Three friends ended up taking me to the hospital, which I don’t remember. When I was released around midnight, I had a bag full of pamphlets, a hospital bracelet, and somehow, only one shoe.
Most people I grew up with didn’t think about anxiety as a medical condition. My faith background seemed to hold the unspoken belief that anxiety was something I chose. Most conversations implied that anxiety was about how I “didn’t trust God enough,” or how if I just prayed harder, everything would go away. I was taught that anxiety was about what I personally lacked, not about medicine or chemistry or hard seasons of life.
After my panic attack, I knew I owed a few people an explanation of something I didn’t even fully understand. When we got back to the house that night, a good friend stood outside. He had no idea what had happened, and I didn’t know what to tell him. I was unsure how to start, and I remember feeling incredibly nervous.
He asked me where I’d been that night. I leaned against the balcony and took a long look at the horizon. It was beautiful and honest, and I wanted to be like it. So I dove in.
“I went to the hospital.”
“Why? Are you sick?”
“No.” (Wait, was I sick?) “Yes.”
I wanted to tell him I’d had an asthma attack, but I knew that wasn’t the truth. I knew I wanted friendships that were authentic and honest, friendships that could take in big questions without many answers and still be OK. I thought, perhaps, this could be one of them.
“Kind of both,” I remember finally saying. “It’s been a long night.”
“Well.” My friend’s voice was quiet and honest. “I’m listening.”

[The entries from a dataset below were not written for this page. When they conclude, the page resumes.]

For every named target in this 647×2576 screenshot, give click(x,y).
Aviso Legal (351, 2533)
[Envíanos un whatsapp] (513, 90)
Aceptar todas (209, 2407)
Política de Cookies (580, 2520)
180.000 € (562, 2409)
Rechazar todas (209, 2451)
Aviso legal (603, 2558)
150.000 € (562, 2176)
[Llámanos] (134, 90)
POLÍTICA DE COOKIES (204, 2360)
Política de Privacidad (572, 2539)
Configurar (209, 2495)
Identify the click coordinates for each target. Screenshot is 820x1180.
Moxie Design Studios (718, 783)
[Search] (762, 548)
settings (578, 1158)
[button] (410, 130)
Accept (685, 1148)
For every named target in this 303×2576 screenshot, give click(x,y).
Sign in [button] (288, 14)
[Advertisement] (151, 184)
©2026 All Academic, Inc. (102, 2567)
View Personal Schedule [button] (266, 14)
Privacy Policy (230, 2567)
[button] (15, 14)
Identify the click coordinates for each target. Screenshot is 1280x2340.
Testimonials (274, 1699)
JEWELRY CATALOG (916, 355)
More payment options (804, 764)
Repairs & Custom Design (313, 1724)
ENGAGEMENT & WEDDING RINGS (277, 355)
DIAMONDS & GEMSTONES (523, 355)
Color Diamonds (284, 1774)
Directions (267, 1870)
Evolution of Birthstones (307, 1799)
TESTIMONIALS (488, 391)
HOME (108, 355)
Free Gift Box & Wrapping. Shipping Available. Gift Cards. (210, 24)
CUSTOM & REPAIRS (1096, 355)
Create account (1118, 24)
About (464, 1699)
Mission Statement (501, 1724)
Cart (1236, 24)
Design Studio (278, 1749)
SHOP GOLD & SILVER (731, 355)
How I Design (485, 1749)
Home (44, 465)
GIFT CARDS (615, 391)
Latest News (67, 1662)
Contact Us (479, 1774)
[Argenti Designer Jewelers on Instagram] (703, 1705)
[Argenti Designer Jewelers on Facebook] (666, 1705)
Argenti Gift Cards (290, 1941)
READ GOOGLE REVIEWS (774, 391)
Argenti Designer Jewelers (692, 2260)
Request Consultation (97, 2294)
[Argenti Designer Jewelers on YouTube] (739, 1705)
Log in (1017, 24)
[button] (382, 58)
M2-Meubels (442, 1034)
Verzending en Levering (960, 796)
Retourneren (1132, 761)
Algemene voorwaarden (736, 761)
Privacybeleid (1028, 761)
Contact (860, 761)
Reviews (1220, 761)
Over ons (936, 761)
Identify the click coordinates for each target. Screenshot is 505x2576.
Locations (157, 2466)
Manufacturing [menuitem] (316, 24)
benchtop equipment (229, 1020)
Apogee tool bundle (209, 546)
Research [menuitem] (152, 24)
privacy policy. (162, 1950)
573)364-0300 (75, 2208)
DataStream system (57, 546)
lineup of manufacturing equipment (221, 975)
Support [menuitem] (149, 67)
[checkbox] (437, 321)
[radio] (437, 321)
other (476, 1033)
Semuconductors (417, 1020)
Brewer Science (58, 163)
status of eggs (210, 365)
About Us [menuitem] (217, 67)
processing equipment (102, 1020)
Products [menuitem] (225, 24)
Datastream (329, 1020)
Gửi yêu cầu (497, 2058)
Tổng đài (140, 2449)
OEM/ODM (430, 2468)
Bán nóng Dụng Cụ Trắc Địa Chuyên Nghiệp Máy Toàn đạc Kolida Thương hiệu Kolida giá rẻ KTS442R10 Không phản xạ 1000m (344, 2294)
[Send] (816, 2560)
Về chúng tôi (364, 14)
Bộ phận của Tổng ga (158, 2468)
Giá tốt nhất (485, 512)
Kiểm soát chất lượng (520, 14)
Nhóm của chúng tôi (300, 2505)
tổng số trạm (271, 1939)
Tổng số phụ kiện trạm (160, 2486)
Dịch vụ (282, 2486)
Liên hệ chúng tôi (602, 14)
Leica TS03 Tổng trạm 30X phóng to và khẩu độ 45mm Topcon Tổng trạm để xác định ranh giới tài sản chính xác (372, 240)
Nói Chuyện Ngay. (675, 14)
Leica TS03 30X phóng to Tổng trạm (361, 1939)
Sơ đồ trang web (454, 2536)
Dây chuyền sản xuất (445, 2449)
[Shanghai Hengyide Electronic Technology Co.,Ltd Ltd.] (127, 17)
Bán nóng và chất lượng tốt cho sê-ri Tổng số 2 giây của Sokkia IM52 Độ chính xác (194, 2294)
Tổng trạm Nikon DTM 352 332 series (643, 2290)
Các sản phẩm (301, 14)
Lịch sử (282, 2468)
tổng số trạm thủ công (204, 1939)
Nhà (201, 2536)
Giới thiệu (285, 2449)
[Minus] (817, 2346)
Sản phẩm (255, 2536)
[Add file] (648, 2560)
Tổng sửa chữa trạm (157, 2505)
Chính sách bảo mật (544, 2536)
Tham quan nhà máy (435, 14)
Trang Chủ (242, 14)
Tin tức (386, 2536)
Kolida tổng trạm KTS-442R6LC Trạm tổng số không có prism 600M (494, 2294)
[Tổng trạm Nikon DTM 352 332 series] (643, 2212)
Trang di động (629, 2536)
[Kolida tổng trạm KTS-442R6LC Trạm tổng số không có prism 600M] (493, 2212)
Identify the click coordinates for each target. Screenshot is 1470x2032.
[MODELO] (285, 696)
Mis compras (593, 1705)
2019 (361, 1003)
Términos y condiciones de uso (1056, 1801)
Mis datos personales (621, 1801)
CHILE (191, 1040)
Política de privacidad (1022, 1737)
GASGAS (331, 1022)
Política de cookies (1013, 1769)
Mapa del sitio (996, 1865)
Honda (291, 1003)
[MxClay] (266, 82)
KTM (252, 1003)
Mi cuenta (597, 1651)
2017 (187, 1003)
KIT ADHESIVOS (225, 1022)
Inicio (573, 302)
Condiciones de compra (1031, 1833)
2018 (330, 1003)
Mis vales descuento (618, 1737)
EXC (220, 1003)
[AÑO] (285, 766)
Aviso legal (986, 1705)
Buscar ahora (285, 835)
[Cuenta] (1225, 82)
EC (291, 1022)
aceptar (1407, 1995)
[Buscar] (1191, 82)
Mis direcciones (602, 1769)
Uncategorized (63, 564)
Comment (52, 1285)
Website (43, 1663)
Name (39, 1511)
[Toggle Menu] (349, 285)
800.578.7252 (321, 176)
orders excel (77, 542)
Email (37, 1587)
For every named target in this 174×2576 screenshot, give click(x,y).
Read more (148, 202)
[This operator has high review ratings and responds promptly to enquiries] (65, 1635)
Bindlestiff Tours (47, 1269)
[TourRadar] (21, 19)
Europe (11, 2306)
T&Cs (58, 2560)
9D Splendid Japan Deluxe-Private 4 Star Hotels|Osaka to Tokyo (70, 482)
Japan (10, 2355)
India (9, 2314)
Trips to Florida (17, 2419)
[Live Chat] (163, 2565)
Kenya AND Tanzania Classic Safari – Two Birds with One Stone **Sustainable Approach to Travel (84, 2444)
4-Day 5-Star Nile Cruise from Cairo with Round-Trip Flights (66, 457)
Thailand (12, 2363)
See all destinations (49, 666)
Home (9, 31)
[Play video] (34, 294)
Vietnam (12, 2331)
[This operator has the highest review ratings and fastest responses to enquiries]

I opened my mouth and was surprised at how strong my voice sounded. I told him everything. How I’d gone from totally fine to completely unraveled in about five minutes. How my hands shook, and my heart raced, and fear descended like a big black cloud. He got up and stood next to me, just there, listening. I even mentioned I’d lost one of my shoes.
He stayed quiet until I was done, and then he said it.
“I think you’re really brave.”
Me? Brave? This was the opposite of what I expected. But listening and grace—that was just what I needed.
Then, with a smile I couldn’t interpret, he bent down and took off one of his shoes. I just stood there in disbelief, my words still raw in the back of my throat. And then I understood exactly what he meant: He was meeting me where I was. We were the same.
It turned out that the first person I told about my panic attack was the most understanding, and it gave me hope. Hope that people can surprise you, understanding can exist, and heavy things can lift. My hope is that you would, one of these days, feel as light as I did when I spoke up. I hope you know you are not your panic, or your fears, or your illnesses. You are bigger than all of these things combined. I hope you find somebody who helps you see that. I hope you have conversations that are honest, no matter how hard (and I hope the conversations get less hard). I hope people surprise you with listening hearts and with goodness.
I think you are brave. And I hope you believe that.